The Senate recently passed an extension of the Patriot Act, despite the valiant attempts by Rand Paul to force debate on the issue. It does nothing to interfere with the TSA, even as state after state looks to make it a crime for them to molest search passengers without probable cause, recreating protections which should be protected by the 4th amendment, if the federal government had any reason to do anything but whatever it wants.

Without anything to balance the federal government, which the Senate once was, it Can do whatever it wants. Hell, with the fall of the Soviet Union, we no longer even have a viable External force to make us question our actions.

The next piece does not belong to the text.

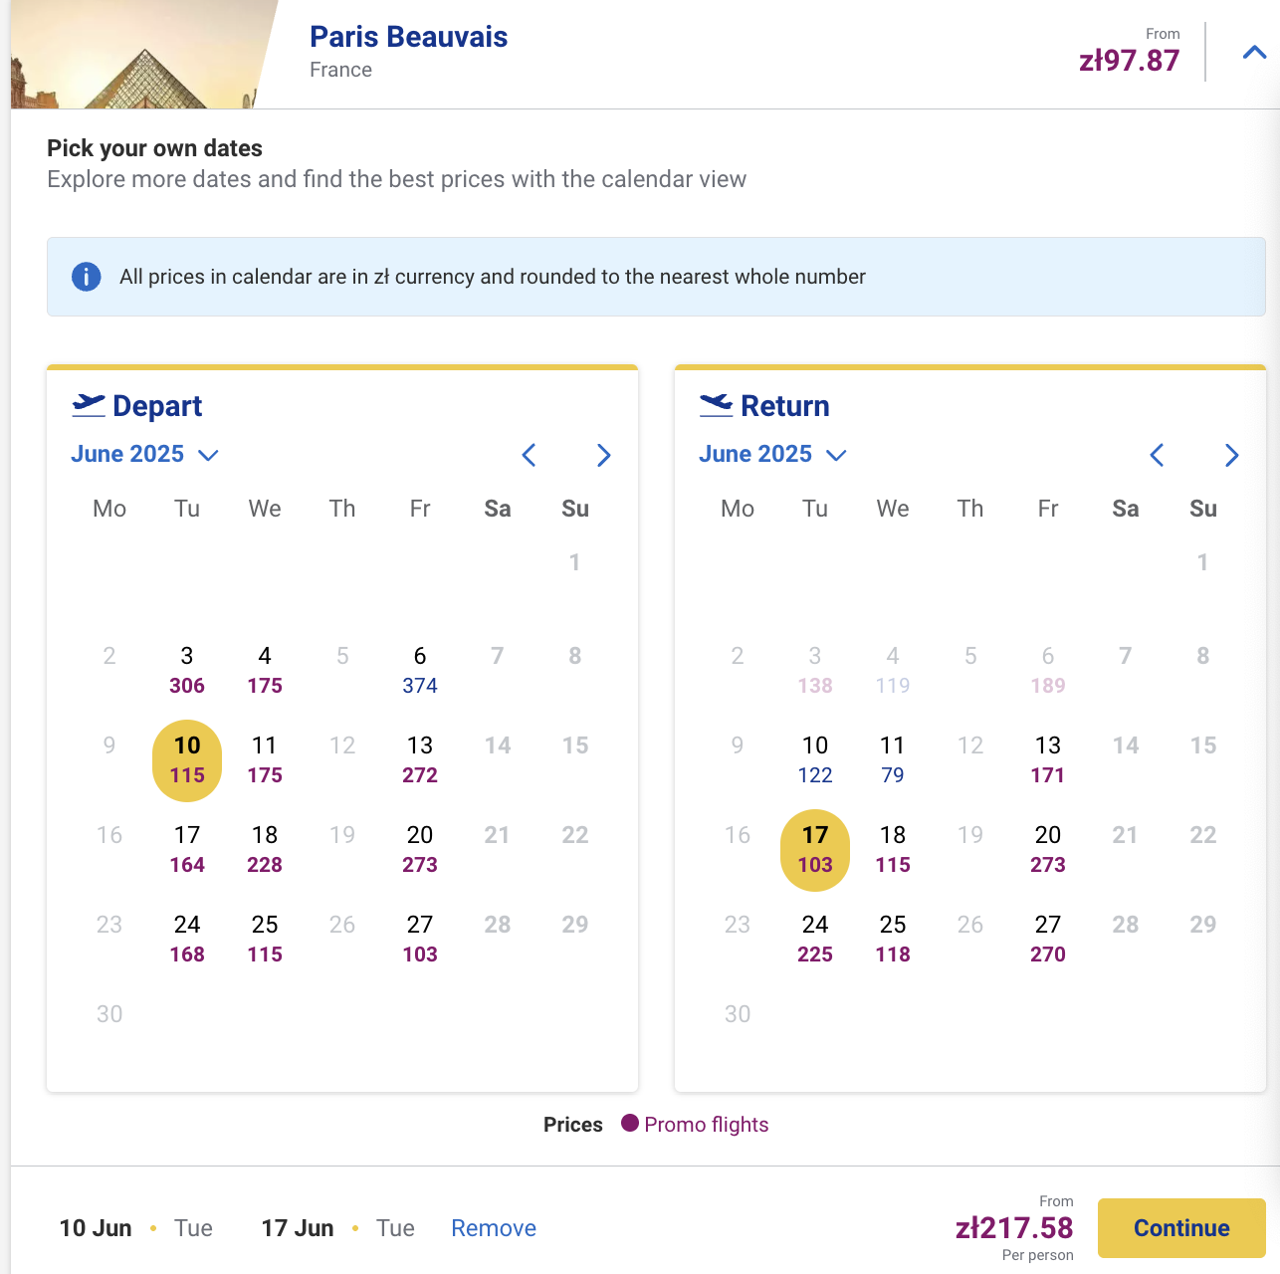Remove the selected return date
This screenshot has width=1280, height=1274.
point(494,1228)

So, to remedy that I would propose the following Federal Constitutional Amendment:

  • The seventeenth article of amendment to the Constitution of the United States is hereby repealed.
  • At every federal election wherein the people of a state may elect members of the House of Representatives, there shall be on that same ballot a referendum for the recall of each Senator representing that state. If a Senator is recalled, their replacement shall be selected as described in Article 1 §3 of the Constitution of the United States.
  • This amendment shall not be so construed as to affect the election or term of any Senator chosen before it becomes valid as part of the Constitution.

The effect of this, or at least the intended effect, is to make the Senate, once again, an agent of the states of the union, while maintaining the people's ability to remove senators who are corrupt or otherwise grossly violate the will of the people of the state they represent.